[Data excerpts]

== Segment start ==

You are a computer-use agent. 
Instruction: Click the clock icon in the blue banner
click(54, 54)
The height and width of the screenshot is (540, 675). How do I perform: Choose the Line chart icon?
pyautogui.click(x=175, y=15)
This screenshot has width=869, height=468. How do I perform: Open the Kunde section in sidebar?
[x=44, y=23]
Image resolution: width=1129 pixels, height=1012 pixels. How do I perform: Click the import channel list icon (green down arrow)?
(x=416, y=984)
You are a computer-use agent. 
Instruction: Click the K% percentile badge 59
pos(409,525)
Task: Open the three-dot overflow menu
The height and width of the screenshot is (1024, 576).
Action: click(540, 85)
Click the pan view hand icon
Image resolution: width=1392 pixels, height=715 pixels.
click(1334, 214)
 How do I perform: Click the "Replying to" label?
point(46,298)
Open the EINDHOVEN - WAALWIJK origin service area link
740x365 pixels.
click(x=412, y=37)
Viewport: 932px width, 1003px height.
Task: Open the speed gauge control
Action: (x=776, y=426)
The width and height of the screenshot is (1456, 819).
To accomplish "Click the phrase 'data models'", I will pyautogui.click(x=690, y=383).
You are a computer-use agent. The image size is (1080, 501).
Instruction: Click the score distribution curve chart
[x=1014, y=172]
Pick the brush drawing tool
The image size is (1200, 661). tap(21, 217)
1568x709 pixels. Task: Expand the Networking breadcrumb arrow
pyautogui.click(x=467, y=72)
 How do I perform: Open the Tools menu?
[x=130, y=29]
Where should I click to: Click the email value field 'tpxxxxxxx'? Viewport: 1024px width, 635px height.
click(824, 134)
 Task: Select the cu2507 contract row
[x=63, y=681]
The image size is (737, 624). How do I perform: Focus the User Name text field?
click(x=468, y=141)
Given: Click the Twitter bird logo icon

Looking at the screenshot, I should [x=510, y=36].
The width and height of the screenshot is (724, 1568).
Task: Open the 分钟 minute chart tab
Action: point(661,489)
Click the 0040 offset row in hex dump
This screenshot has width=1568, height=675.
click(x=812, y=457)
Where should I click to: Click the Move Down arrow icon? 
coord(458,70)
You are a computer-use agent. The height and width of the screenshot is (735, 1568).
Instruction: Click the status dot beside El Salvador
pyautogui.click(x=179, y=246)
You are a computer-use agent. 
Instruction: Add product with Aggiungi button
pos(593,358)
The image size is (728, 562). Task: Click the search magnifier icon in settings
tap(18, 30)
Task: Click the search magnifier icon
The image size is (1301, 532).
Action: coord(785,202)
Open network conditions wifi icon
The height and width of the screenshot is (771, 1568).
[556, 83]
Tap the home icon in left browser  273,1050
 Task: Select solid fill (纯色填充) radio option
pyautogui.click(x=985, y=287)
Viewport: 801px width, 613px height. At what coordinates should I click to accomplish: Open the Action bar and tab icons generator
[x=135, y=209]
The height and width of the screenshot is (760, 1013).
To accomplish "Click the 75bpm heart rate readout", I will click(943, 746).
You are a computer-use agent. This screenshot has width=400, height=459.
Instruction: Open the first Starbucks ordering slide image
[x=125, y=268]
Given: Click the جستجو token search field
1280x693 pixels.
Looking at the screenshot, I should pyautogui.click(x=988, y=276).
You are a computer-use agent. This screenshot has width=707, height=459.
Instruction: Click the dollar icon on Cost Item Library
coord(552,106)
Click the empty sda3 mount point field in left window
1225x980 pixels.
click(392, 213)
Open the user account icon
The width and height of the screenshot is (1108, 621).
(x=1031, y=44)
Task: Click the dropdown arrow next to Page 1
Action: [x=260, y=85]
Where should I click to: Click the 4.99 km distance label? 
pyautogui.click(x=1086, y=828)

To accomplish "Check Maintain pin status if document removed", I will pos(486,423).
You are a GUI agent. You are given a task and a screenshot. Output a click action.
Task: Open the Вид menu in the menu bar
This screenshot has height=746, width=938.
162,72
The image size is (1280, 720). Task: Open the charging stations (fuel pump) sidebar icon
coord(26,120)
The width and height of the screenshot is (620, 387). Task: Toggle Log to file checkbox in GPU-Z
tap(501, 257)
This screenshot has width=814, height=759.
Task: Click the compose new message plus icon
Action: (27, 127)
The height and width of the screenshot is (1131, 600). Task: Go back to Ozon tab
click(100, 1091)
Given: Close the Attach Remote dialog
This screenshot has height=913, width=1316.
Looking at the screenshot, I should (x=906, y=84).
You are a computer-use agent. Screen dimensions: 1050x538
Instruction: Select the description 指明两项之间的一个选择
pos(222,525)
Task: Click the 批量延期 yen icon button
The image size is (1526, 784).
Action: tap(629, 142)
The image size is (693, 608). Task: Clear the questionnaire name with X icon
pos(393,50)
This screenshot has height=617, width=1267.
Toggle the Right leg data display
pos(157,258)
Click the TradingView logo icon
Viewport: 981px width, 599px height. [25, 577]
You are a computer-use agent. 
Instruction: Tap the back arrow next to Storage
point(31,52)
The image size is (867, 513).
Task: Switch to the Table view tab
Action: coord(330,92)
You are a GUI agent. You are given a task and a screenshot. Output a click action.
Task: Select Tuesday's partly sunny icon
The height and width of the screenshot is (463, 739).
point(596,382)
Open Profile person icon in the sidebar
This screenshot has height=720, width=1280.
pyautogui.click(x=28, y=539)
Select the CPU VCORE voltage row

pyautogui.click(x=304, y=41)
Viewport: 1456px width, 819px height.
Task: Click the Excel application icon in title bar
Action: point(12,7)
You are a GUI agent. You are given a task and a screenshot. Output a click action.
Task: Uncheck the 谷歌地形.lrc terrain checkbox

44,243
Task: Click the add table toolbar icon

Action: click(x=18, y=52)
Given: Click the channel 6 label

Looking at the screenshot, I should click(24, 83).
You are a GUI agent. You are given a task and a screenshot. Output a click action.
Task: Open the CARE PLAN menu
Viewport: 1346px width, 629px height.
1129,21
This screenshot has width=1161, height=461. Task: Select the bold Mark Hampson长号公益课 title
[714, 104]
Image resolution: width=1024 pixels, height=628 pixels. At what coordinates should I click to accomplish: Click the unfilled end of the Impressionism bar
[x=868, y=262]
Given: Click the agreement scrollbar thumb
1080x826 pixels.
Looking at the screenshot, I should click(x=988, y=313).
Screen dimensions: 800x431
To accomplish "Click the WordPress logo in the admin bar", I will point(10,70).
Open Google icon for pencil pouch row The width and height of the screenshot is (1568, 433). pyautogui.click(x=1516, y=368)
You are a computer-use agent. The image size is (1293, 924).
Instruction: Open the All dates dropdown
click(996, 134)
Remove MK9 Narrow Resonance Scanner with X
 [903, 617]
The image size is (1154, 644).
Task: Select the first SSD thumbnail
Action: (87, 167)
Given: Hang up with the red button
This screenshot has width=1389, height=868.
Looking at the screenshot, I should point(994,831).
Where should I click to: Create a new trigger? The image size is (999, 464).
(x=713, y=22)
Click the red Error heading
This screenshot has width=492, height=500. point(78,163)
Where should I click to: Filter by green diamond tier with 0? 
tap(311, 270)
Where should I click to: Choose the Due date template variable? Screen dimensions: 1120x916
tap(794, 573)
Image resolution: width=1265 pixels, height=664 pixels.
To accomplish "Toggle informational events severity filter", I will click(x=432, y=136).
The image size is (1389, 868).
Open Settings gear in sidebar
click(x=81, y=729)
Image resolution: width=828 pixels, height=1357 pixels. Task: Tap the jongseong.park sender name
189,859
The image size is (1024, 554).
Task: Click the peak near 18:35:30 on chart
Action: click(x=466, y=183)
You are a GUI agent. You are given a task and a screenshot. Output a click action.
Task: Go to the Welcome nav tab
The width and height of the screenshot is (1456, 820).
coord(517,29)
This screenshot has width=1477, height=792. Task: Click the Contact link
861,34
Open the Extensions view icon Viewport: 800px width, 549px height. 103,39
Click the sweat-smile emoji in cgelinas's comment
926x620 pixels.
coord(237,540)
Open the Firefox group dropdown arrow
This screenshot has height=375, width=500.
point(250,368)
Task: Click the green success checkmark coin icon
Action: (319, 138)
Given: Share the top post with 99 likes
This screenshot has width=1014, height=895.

== Segment end ==

Return from the data every line that holds "left".

Tap the home icon in left browser  273,1050
Click the empty sda3 mount point field in left window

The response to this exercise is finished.